The NordAllianz - Metro Region Munich North (German: NordAllianz - Metropolregion München Nord) is a group of eight towns and cities situated between Munich and Munich Airport.

Its members are:
- Eching
- Garching
- Hallbergmoos
- Ismaning
- Neufahrn
- Oberschleißheim
- Unterföhring
- Unterschleißheim

Originally created to lobby against the establishment of unwanted facilities such as landfills or power plants on the territory of its members, NordAllianz is now promoting the region as a centre for business, science and living.
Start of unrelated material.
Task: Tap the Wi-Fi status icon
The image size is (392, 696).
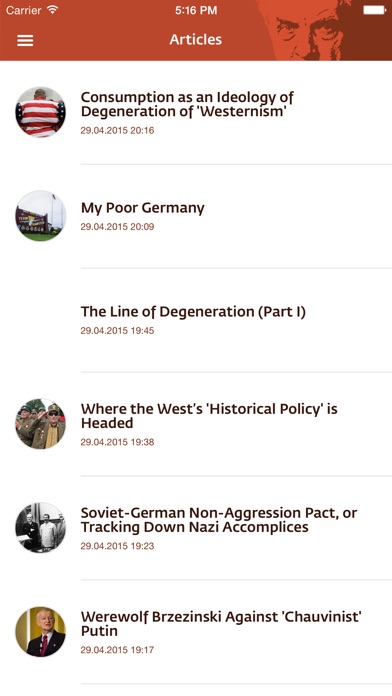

==Universities and Research Facilities==
Garching hosts a large science and research campus, where several Departments of the Technical University of Munich (TUM), parts of the Department of Physics of LMU Munich, several Max Planck Institutes, and other research facilities are located. Oberschleißheim also hosts parts of the Department of Veterinary Medicine of LMU Munich.

==Economy==
Many corporations have located their business outside of Munich and thus within NordAllianz, including the German or European Headquarters of companies such as Microsoft, the EADS, General Electric, Swiss Re, ProSiebenSat.1 Media, and Allianz. This results in the highest nominal economical strength per capita in Germany.

==Transportation==
Lines S1 and S8 of Munich S-Bahn pass through NordAllianz. The city of Garching is connected via the Munich U-Bahn line U6.

Of the Autobahns around Munich, Bundesautobahn 9, Bundesautobahn 92 and Bundesautobahn 99 pass through the region and provide an extremely dense street network for a region this size.

The planned Munich Transrapid would have passed through NordAllianz. However, as no stop was planned between München Hauptbahnhof and Munich Airport, politicians and citizens of NordAllianz opposed the project. This even included local representatives of the Christian Social Union of Bavaria.